Port in the East

Dow’s 1963 Vintage Port served at the Ritz Carlton, Shanghai, last November. Photo: Sofia Zhang.
Jorge Nunes, Symington Family Estates’ market manager for Asia and the Pacific, writes about what brought him to Hong Kong, what keeps him there, and what he thinks is the future for the Port trade in the region.

For as long as I can remember, I had always dreamed of visiting Asia. Its long distance from Portugal (my home country) in a time before the internet and fast travel, the mystery and myths that envoloped its culture and history, the different people, languages, foods, and habits – Asia pulled me in like nowhere else on Earth. So, it was a happy coincidence that nine years ago, the Symington Family approached me with the challenge of travelling to the Far-East for several months a year, with the objective of developing the Port market there. This was no easy task, considering how undeveloped the wine market was at the time, but it was definitely an exciting project!

Nine years have passed (already?), and it has been almost five years since my “travelling” became permanent. It was when both the Symingtons and myself thought it would make sense that someone from the company be stationed there permanently that I made Hong Kong my home.

Although I now live there, Asia  continues to be the most exhilarating part of the world but is now much more open, and known to, the West, whilst being incredibly easy to travel to and from. Luckily, the wine market has followed much the same path and I am now working in an environment very different than it was when I found it – its quite incredible how much has happened in only ten years!

Consumers are now more mature, open-minded, motivated to experiment, and above all, eager to learn more. The later being, in my opinion, one of the most important cultural differences between our part of the world. Personal interest in learning more about a specific subject, allied with a fierce competitive streak, makes many Asians extremely motivated to learn. Most Europeans, myself included, all too often have a tendancy to disregard learning in our daily lives.

So considering the aforementioned changes, how has the Port market evolved over the last ten years? Well, first of all, it’s important to define “Asia”. In the West we tend to consider Asia as one single body, when, of course, it is quite the contrary. It is instead a multitude of cultures, languages, foods, climates, habits, etc., and this means the way a market responds to a particular product or promotional campaign is entirely different from others, even when they are neighbouring countries.

Having said this, we have found that Port is beginning to find its place in similar moments of consumption and occasions across Asia. Apart from what we consider the “normal” dessert/after dinner consumption of Port – that without a doubt still exists – we also find more consumers beginning to socialise with Port on their tables, amongst friends and family, or in relaxed environments where they are not concerned about food-pairing.

This is, in my opinion, the right way to go.

Attempting to “force” our ways on the habits of others, i.e., “pair this with that” or “drink Port after dinner”, is a mistake that we make all too often do, and will inevitably lead to failure. The best path has been to educate, allow people to try the wine, and explain the context of Port in our culture while leaving it open for people to find their own space and context in which to enjoy Port. Fortunatly, this is now happening, albeit slowly.

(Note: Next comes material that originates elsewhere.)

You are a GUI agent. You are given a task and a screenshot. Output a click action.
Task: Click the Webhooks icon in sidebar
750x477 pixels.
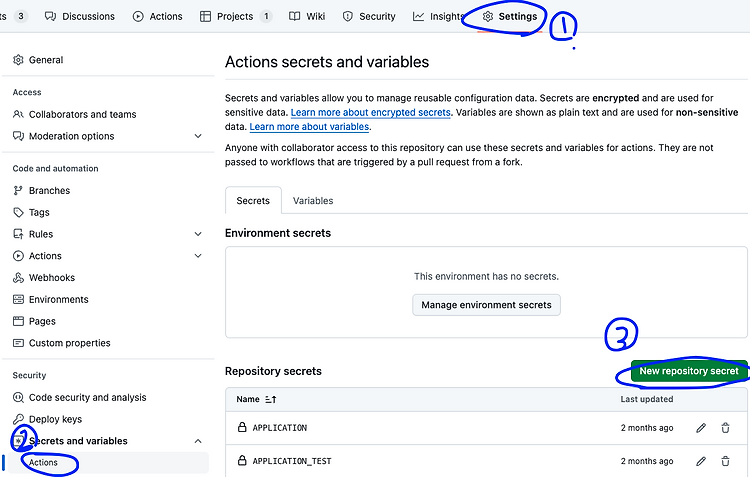click(18, 277)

From our experience of conducting many tastings throughout Asia, Tawny Port seems to be a firm favourite. The lack of tannins, smoothness, and ease with which they can be understood and appreciated, puts wines such as the 10 and the 20 years old Tawny Ports amongst the favourites almost every time. As an added plus, they also seem to pair quite well with many different cuisines: from the Shanghainese, to the Sichuanese and Cantonese, etc.

However, that’s not to say that other categories don’t also have their space. Vintage Port, Reserve Ruby and the easy-drinking Ruby & Tawny, all have established their roles in the development of this exciting region.

There’s still much to be done before Port becomes as popular in Asia as in the West, but the task that looked so daunting just a few years ago, is now starting to look a lot more achievable. No doubt, when that happens, Symington Family Estates will be seen as one of the pioneering companies in the region, and I, I hope, have contributed to that.